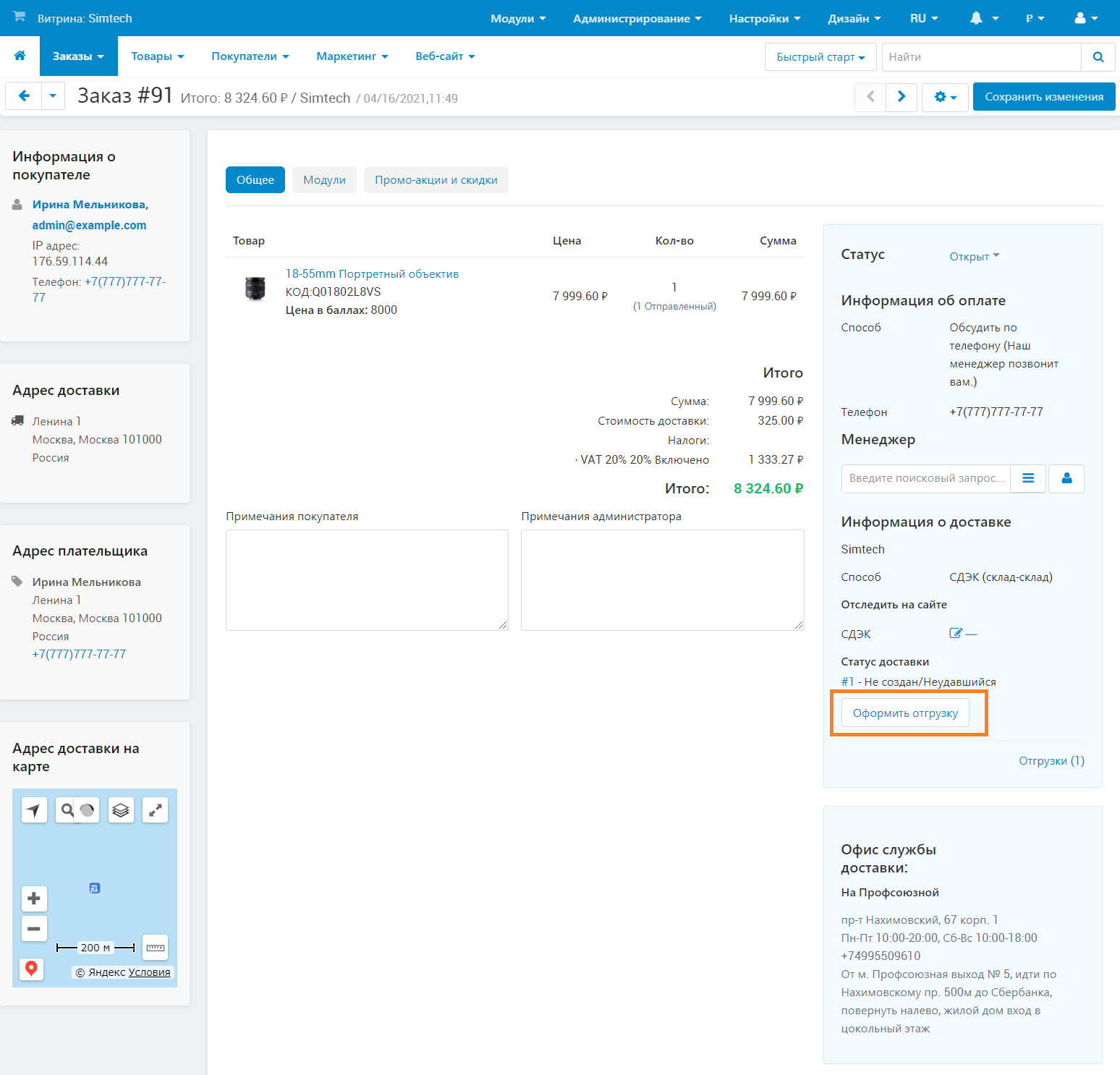
Task: Click Сохранить изменения button
Action: (x=1043, y=97)
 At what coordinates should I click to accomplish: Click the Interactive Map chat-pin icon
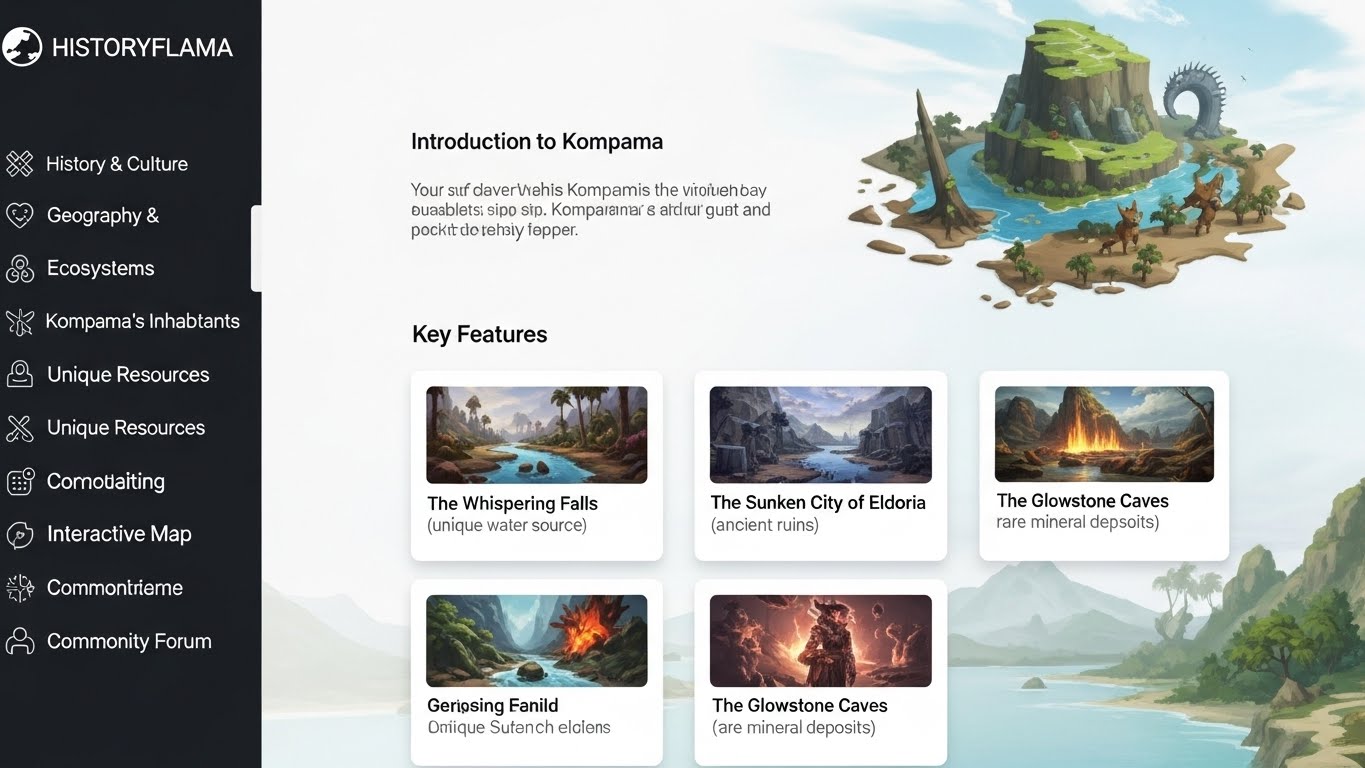coord(20,534)
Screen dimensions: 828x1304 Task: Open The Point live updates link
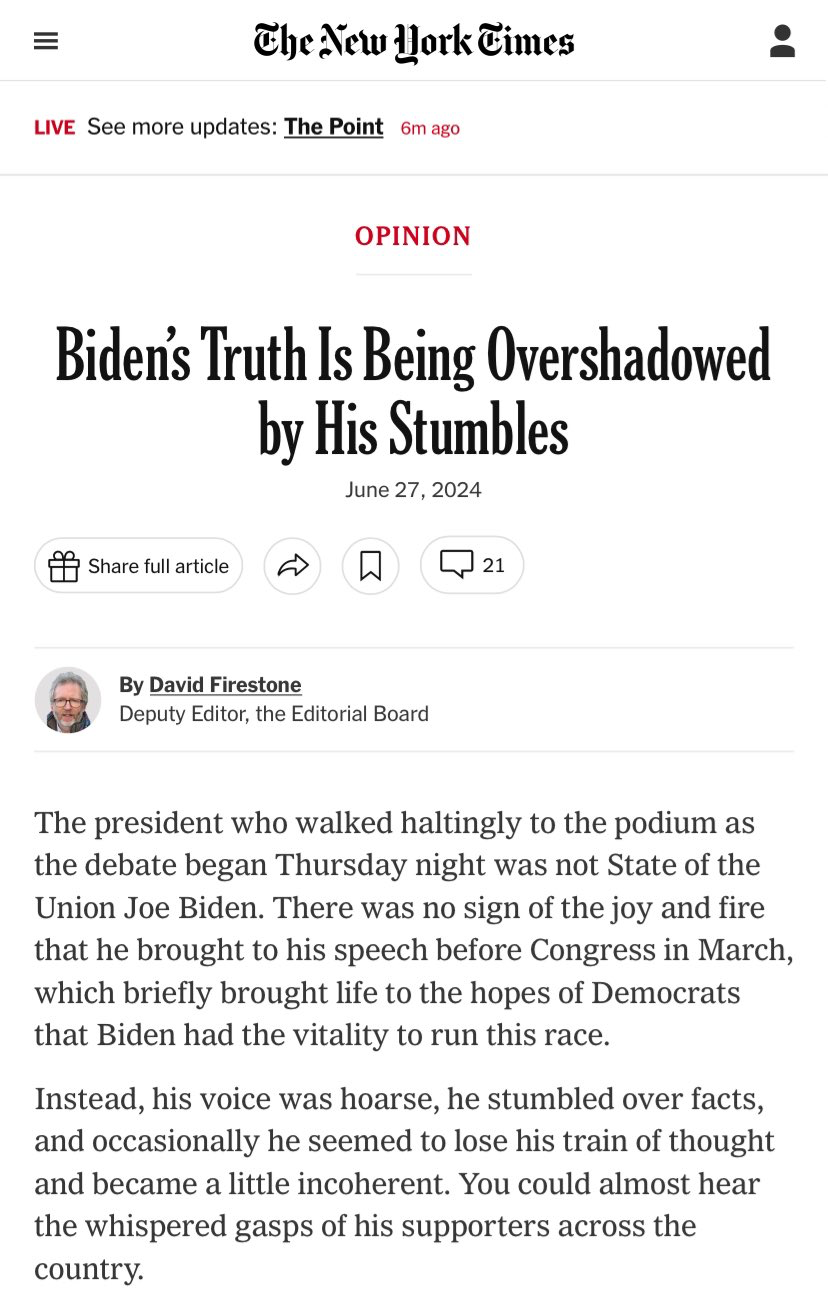(x=333, y=127)
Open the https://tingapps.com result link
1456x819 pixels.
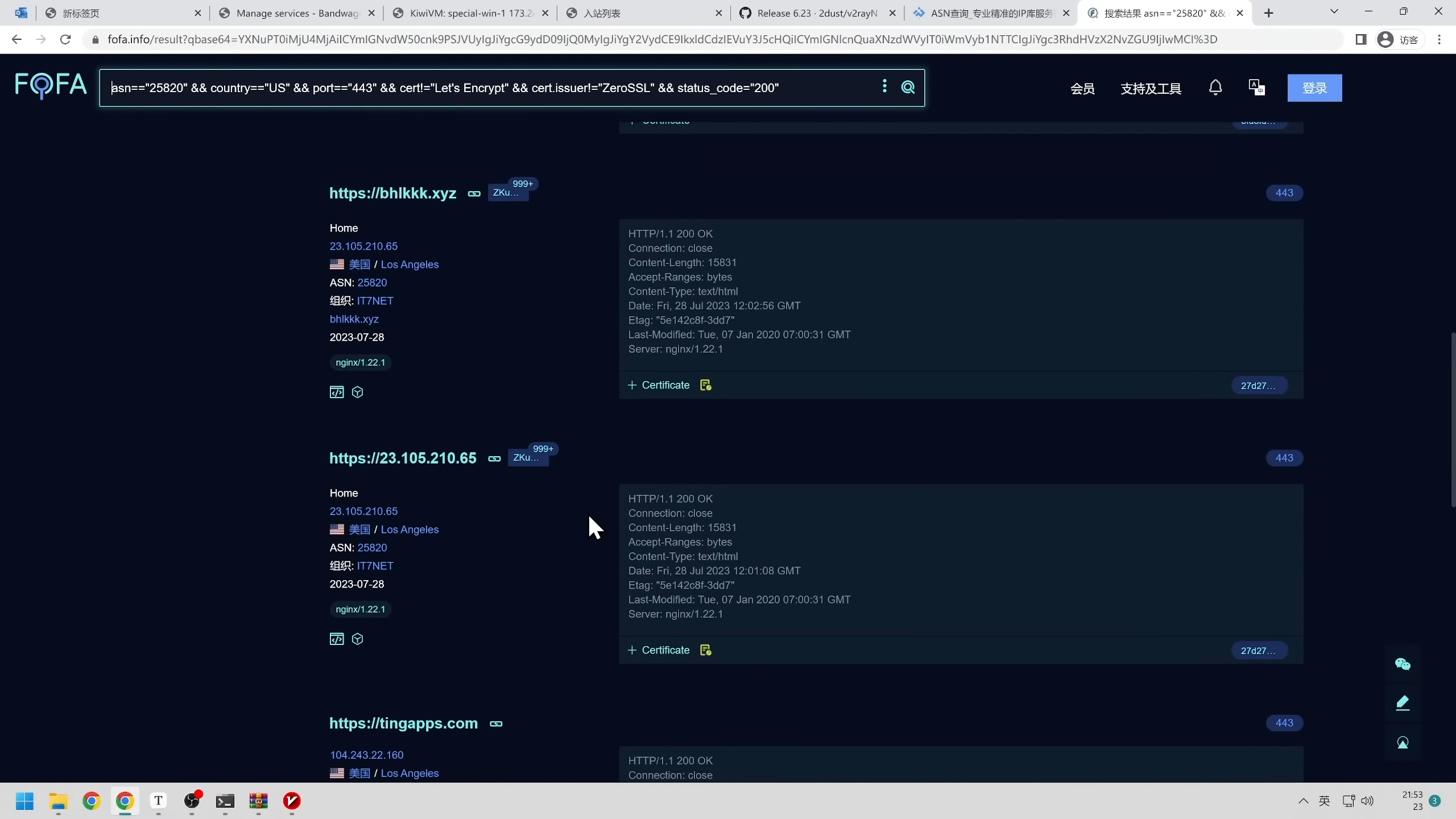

**Instructions for the task:**
In your output, include only the lines from the line containing "At what coordinates" through the last line of the material above, exactly as they appear, and leave out the pictures.

**Result of the exercise:**
 At what coordinates should I click to accomplish: Click the Interactive Map chat-pin icon
coord(20,534)
Screen dimensions: 828x1304 Task: Open The Point live updates link
(x=333, y=127)
Open the https://tingapps.com result link
1456x819 pixels.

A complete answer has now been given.